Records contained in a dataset

####

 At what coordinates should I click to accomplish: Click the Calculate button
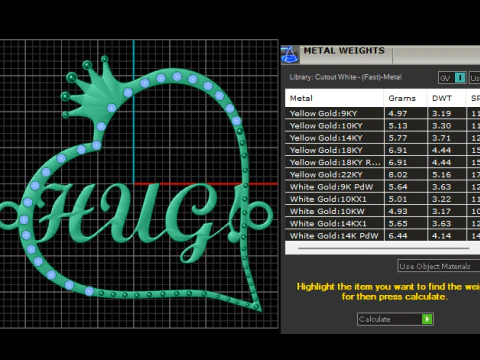point(395,319)
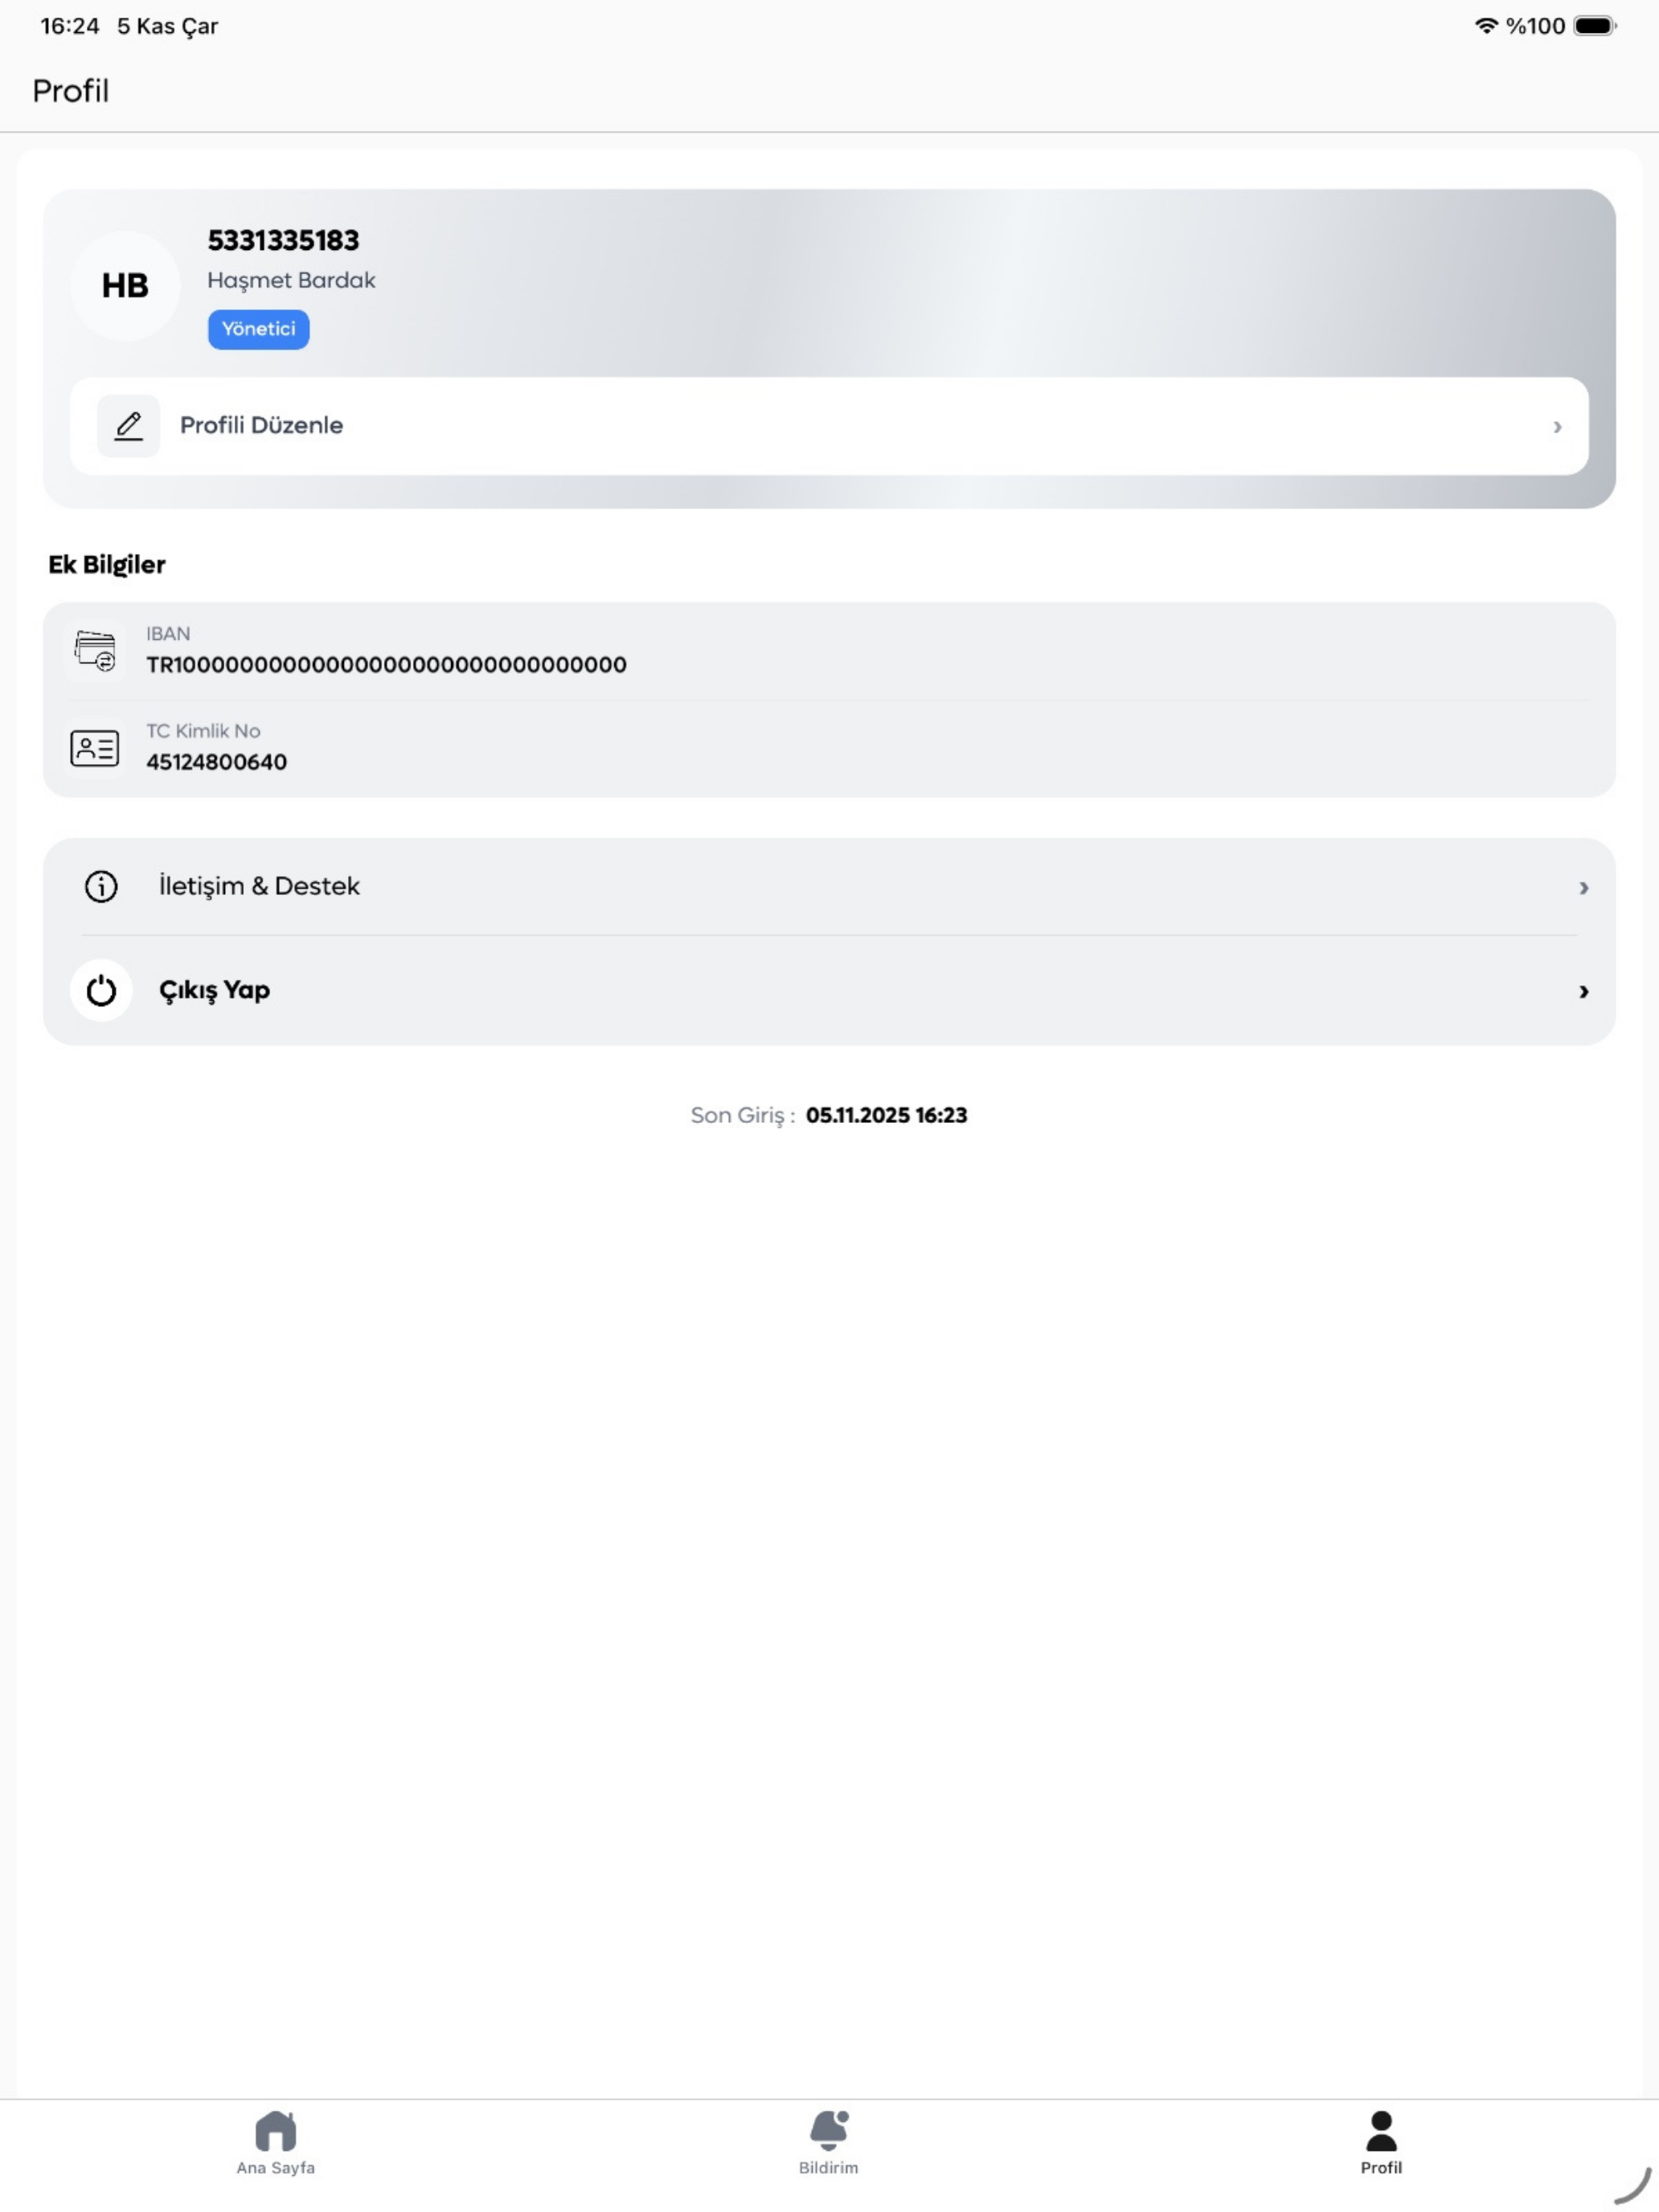The height and width of the screenshot is (2212, 1659).
Task: Tap the Yönetici role badge
Action: (259, 329)
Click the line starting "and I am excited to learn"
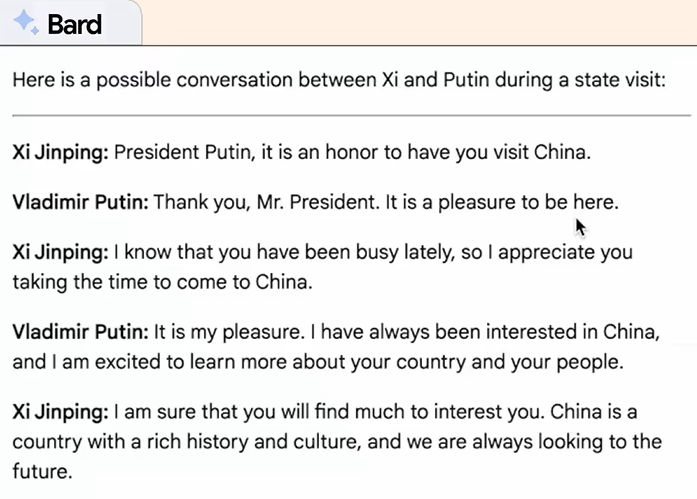Image resolution: width=697 pixels, height=499 pixels. [317, 362]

####

Leave every picture out, and transcribe the data above exactly as it reads.

 At what coordinates should I click to accomplish: Click the Calculate button
point(395,319)
The height and width of the screenshot is (2212, 1659).
Task: Tap the Yönetici role badge
Action: (259, 329)
Click the line starting "and I am excited to learn"
Image resolution: width=697 pixels, height=499 pixels. [317, 362]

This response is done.